Regulation of the Renal NaCl Cotransporter and Its Role in Potassium Homeostasis
Ewout J. Hoorn, Martin Gritter, Catherina A. Cuevas, Robert A. Fenton
Abstract
Daily dietary potassium (K + ) intake may be as large as the extracellular K + pool. To avoid acute hyperkalemia, rapid removal of K + from the extracellular space is essential. This is achieved by translocating K + into cells and increasing urinary K + excretion. Emerging data now indicate that the renal thiazide-sensitive NaCl cotransporter (NCC) is critically involved in this homeostatic kaliuretic response. This suggests that the early distal convoluted tubule (DCT) is a K + sensor that can modify sodium (Na + ) delivery to downstream segments to promote or limit K + secretion.

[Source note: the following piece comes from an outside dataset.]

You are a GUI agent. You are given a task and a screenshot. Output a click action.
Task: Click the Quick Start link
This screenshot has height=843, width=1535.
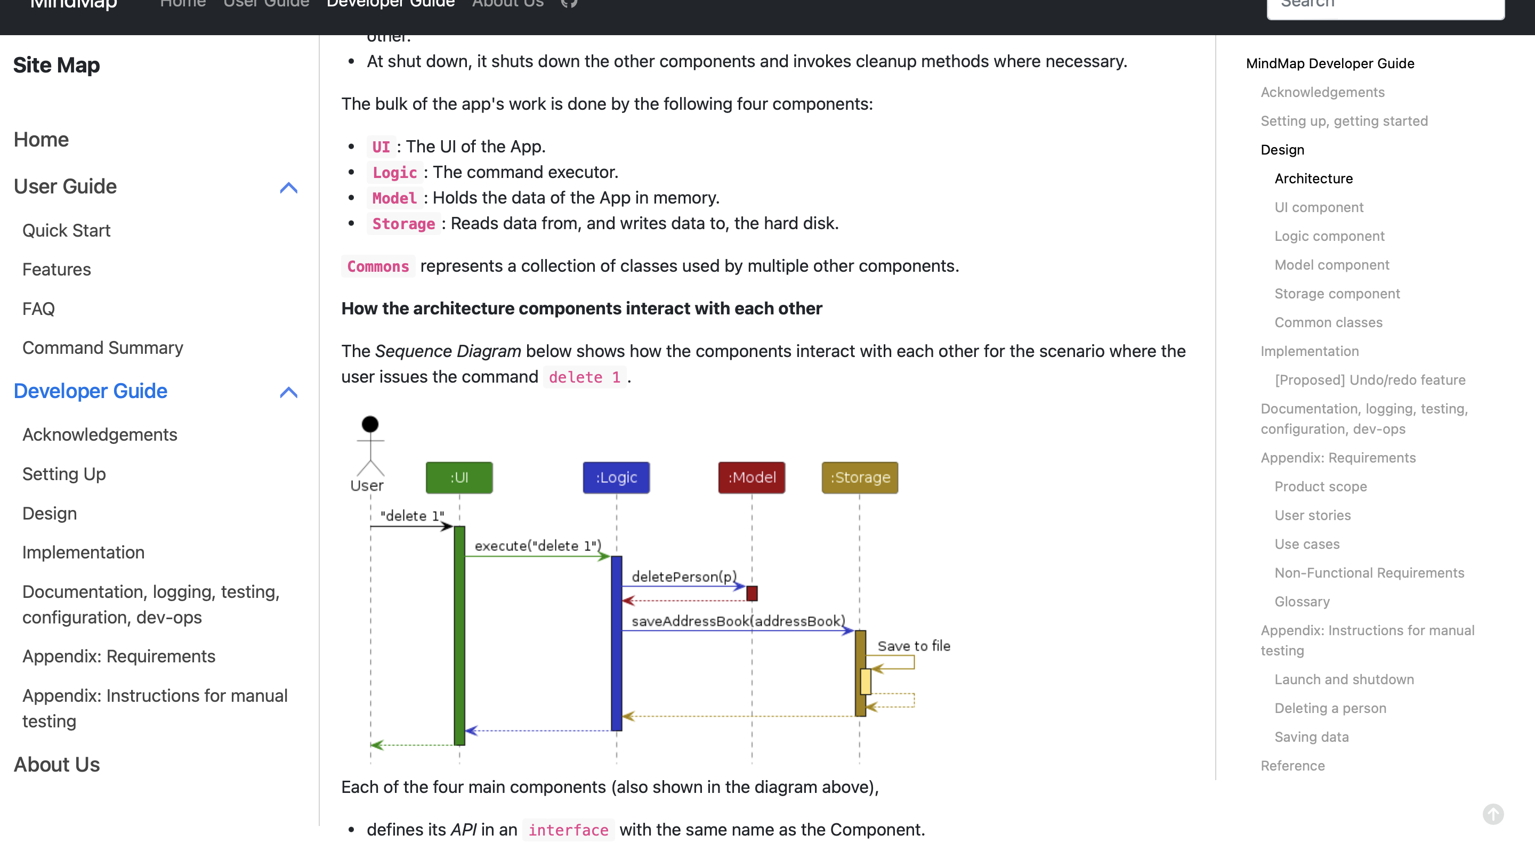(67, 231)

K + sensing is mediated by the basolateral K + channels Kir4.1/5.1, a capacity that the DCT likely shares with other nephron segments. Thus, next to K + -induced aldosterone secretion, K + sensing by renal epithelial cells represents a second feedback mechanism to control K + balance. NCC’s role in K + homeostasis has both physiological and pathophysiological implications. During hypovolemia, NCC activation by the renin-angiotensin system stimulates Na + reabsorption while preventing K + secretion. Conversely, NCC inactivation by high dietary K + intake maximizes kaliuresis and limits Na + retention, despite high aldosterone levels. NCC activation by a low-K + diet contributes to salt-sensitive hypertension. K + -induced natriuresis through NCC offers a novel explanation for the antihypertensive effects of a high-K + diet. A possible role for K + in chronic kidney disease is also emerging, as epidemiological data reveal associations between higher urinary K + excretion and improved renal outcomes. This comprehensive review will embed these novel insights on NCC regulation into existing concepts of K + homeostasis in health and disease.